Since the Rohingya genocide began in 2017, much of the internet has changed: Hyperrealistic deepfakes proliferate, and the internet has started sharing much of its real estate with content generated by artificial intelligence. Technology is developing in ways that make verifying information more difficult, even as social media companies are doubling down on the same engagement-maximizing algorithms and targeting mechanisms that played a role in the genocide in Myanmar.

Then, of course, there’s the concern about censorship. As Vox has previously reported in the past, changes to Section 230 might engender an overcorrection: the censorship of millions of social media users who aren’t engaging in hate speech. “The likelihood that nine lawyers in black robes, none of whom have any particular expertise on tech policy, will find the solution to this vexing problem in vague statutes that were not written with the modern-day internet in mind is small, to say the least,” wrote Vox’s Ian Millhiser.

But to an optimistic few, programmable solutions that address the pitfalls of recommendation algorithms can make up for the shortfalls of legal solutions.

“If social media companies can design technology to detect copyright infringement, they can invest in content moderation,” said Simon, referencing his research for Yale’s program on mass atrocities in the digital era.
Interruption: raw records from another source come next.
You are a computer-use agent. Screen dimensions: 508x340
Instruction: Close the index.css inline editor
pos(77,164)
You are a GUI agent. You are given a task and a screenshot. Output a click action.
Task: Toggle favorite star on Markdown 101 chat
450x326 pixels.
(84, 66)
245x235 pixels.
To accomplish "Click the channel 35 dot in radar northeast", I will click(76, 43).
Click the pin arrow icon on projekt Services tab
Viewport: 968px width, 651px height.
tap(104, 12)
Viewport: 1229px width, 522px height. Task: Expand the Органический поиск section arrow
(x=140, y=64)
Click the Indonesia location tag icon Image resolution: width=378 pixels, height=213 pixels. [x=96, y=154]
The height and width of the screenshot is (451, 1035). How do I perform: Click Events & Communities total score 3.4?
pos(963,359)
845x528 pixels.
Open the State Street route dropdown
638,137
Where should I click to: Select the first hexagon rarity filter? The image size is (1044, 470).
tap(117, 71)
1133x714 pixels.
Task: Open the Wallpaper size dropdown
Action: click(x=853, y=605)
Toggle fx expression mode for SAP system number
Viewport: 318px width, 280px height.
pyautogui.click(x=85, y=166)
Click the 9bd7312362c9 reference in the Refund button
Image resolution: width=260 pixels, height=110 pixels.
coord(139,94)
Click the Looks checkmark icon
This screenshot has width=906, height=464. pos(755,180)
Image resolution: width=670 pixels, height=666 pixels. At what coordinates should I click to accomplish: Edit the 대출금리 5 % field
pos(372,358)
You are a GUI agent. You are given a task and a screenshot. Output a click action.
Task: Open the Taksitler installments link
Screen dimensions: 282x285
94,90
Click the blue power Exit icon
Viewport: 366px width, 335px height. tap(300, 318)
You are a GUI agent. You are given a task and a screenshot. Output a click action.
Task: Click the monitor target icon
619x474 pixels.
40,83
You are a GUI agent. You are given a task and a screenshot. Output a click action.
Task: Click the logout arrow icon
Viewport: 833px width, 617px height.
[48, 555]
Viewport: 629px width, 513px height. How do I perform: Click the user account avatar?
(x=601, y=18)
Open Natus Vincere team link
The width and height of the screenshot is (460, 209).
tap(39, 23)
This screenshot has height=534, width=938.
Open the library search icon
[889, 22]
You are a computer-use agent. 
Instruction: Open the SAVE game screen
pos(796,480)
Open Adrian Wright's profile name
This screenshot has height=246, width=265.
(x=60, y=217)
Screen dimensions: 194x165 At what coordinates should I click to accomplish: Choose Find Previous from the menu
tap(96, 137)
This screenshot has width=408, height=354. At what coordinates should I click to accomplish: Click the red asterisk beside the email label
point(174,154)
He said these new technologies shouldn’t be limited to removing hate speech, but should also be used in detecting potentially harmful social trends and narratives.

ExTrac, an intelligence organization using AI to detect and map emerging risks online, and Jigsaw, a Google incubator specialized in countering online violent extremism, are among the many initiatives exploring programmable solutions to limit algorithmic polarization.

“Tech isn’t our savior, law isn’t our savior, we’re probably not our own saviors either,” Simon said. “But some combination of all three is required to inch toward a healthier and safer internet.”